We want to remind our RRIF clients that they have the option of making RRIF withdrawals on an in-kind basis rather than in cash. This choice ensures that you do not have to sell your investments now at a loss and can instead hold onto your investments and sell them at a later time thereby providing you with greater flexibility.

As part of our ongoing commitment to our clients, we have included some general information below related to in-kind withdrawals and their tax implications that may help as you consider your options regarding your current and future annual RRIF payments.


An in-kind RRIF withdrawal may be suitable if you:

  • Have not yet made the minimum required withdrawal from your RRIF. If you have already taken your minimum withdrawal for the year you are not required to make any further withdrawals.

  • Do not need the cash from your RRIF to fund immediate expenses.

  • Do not want or need to sell any securities.

  • Have a non-registered account that can hold the securities/investments withdrawn from your RRIF. If you do not have a non-registered account, one will have to be set up for you.

 

General tax implications of an in-kind withdrawal:

  • The aggregate amount of any cash withdrawals and the market value of investments withdrawn in-kind from your RRIF must be at least equal to the minimum withdrawal required from the RRIF.
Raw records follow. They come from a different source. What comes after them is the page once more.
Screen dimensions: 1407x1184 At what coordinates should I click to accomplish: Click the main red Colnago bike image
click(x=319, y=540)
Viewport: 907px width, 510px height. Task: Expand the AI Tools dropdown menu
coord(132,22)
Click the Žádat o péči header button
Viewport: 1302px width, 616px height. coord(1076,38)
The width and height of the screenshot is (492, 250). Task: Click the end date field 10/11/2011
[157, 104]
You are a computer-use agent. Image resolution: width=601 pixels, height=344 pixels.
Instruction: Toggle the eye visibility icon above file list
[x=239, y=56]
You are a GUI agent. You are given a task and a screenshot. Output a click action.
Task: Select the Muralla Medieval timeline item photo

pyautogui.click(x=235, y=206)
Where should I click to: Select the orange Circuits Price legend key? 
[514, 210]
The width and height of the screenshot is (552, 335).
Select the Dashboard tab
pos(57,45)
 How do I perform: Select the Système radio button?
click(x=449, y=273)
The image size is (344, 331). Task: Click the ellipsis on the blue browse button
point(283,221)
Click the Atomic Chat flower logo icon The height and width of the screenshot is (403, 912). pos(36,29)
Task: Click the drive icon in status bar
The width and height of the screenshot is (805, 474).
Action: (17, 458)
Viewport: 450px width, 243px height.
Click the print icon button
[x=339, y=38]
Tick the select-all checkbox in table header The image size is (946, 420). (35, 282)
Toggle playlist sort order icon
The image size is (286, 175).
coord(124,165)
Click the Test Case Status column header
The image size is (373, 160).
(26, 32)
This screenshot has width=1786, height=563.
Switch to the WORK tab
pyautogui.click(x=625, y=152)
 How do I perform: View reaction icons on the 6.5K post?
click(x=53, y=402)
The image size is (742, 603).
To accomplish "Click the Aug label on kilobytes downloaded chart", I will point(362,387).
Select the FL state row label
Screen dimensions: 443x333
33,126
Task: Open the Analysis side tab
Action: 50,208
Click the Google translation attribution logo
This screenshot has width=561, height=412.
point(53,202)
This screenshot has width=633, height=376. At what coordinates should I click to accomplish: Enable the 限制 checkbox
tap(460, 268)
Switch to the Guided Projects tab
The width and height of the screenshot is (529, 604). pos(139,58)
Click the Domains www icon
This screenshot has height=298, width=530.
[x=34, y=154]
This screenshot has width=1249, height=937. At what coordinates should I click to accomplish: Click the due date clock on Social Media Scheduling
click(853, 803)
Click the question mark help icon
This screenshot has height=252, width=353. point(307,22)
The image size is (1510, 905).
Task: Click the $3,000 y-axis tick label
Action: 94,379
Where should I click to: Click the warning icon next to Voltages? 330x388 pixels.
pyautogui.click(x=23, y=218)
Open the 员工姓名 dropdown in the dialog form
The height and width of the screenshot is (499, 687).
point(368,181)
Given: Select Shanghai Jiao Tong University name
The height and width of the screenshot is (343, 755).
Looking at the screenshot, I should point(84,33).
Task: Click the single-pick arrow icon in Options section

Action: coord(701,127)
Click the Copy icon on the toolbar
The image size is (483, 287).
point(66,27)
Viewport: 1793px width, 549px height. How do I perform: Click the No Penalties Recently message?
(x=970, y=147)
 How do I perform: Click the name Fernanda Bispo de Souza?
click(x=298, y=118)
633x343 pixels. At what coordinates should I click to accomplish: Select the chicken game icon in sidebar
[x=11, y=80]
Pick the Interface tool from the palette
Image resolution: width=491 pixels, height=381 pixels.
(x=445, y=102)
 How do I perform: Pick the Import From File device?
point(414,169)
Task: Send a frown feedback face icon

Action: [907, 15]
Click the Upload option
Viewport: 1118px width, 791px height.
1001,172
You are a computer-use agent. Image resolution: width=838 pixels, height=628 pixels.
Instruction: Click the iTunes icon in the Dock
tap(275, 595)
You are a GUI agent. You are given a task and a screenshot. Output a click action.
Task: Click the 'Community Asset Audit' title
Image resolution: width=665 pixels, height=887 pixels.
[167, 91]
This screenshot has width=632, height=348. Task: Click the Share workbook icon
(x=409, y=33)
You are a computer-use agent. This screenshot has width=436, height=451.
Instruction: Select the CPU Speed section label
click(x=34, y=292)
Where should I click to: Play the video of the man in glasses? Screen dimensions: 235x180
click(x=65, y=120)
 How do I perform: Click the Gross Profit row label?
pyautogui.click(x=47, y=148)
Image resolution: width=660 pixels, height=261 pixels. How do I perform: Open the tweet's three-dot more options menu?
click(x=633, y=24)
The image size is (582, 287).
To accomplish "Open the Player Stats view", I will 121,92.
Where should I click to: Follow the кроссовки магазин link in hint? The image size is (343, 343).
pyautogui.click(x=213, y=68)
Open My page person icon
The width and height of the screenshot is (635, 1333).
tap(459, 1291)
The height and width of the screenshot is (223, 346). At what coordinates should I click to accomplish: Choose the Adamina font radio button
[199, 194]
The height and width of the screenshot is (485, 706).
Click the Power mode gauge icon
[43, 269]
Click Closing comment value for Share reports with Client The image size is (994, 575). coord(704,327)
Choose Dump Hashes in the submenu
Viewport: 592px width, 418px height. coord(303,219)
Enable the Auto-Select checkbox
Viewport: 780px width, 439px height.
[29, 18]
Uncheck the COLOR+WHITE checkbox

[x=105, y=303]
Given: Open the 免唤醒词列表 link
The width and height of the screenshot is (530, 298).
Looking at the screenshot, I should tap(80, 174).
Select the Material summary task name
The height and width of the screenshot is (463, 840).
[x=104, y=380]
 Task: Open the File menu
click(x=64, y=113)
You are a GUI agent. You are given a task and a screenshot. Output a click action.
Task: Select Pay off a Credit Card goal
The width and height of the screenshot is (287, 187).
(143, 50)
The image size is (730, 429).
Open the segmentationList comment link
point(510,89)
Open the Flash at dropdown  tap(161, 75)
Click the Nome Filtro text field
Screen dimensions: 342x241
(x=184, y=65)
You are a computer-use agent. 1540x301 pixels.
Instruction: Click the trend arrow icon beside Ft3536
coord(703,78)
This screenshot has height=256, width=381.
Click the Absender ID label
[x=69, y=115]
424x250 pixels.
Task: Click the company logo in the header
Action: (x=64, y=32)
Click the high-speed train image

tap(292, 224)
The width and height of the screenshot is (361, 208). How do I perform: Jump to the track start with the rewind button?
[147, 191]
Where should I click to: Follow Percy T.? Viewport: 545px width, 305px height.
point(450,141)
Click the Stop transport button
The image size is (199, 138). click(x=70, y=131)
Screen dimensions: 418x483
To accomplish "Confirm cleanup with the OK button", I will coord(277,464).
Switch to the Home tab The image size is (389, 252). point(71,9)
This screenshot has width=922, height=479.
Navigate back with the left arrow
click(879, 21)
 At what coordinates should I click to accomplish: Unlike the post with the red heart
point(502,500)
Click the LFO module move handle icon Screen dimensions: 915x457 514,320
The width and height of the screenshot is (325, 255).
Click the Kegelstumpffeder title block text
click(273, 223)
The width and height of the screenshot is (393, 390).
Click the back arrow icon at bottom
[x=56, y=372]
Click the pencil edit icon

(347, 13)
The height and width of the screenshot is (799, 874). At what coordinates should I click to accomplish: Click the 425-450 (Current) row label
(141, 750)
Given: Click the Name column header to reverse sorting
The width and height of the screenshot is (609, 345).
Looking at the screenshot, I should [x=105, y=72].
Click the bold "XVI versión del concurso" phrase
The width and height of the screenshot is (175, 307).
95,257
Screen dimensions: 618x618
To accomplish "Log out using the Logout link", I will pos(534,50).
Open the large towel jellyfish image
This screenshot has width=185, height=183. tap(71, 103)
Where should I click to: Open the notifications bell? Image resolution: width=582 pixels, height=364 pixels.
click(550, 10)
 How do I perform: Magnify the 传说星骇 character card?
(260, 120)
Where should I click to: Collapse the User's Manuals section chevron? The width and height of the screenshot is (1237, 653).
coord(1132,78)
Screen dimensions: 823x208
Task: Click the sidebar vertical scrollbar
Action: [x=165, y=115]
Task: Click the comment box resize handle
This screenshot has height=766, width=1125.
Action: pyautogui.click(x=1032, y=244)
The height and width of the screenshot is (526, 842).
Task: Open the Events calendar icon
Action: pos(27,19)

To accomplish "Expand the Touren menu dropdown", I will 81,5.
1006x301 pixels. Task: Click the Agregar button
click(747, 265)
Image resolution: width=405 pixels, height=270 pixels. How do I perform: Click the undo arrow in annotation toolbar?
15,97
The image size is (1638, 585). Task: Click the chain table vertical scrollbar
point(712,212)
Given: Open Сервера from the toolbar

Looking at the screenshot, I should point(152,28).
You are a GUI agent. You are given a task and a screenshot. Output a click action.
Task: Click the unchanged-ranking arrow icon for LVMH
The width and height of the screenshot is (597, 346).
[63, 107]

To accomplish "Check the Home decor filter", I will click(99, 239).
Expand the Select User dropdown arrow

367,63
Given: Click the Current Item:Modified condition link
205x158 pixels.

  • The market value of the investments withdrawn will be taxable (you will receive a T4RIF slip for the value of the investments withdrawn in-kind).

  • The amount withdrawn will be taxable, even though you have not received cash.

  • As long as only the minimum amount is withdrawn from your RRIF, no withholding taxes will be charged.

  • The tax cost base for an investment withdrawn in-kind is the market value at the time of the withdrawal - not the price originally paid for the investment.

  • When the investment is later sold, any increase in the value of the investment after the withdrawal will be considered a taxable capital gain - any subsequent decline in value will be considered a capital loss for tax purposes.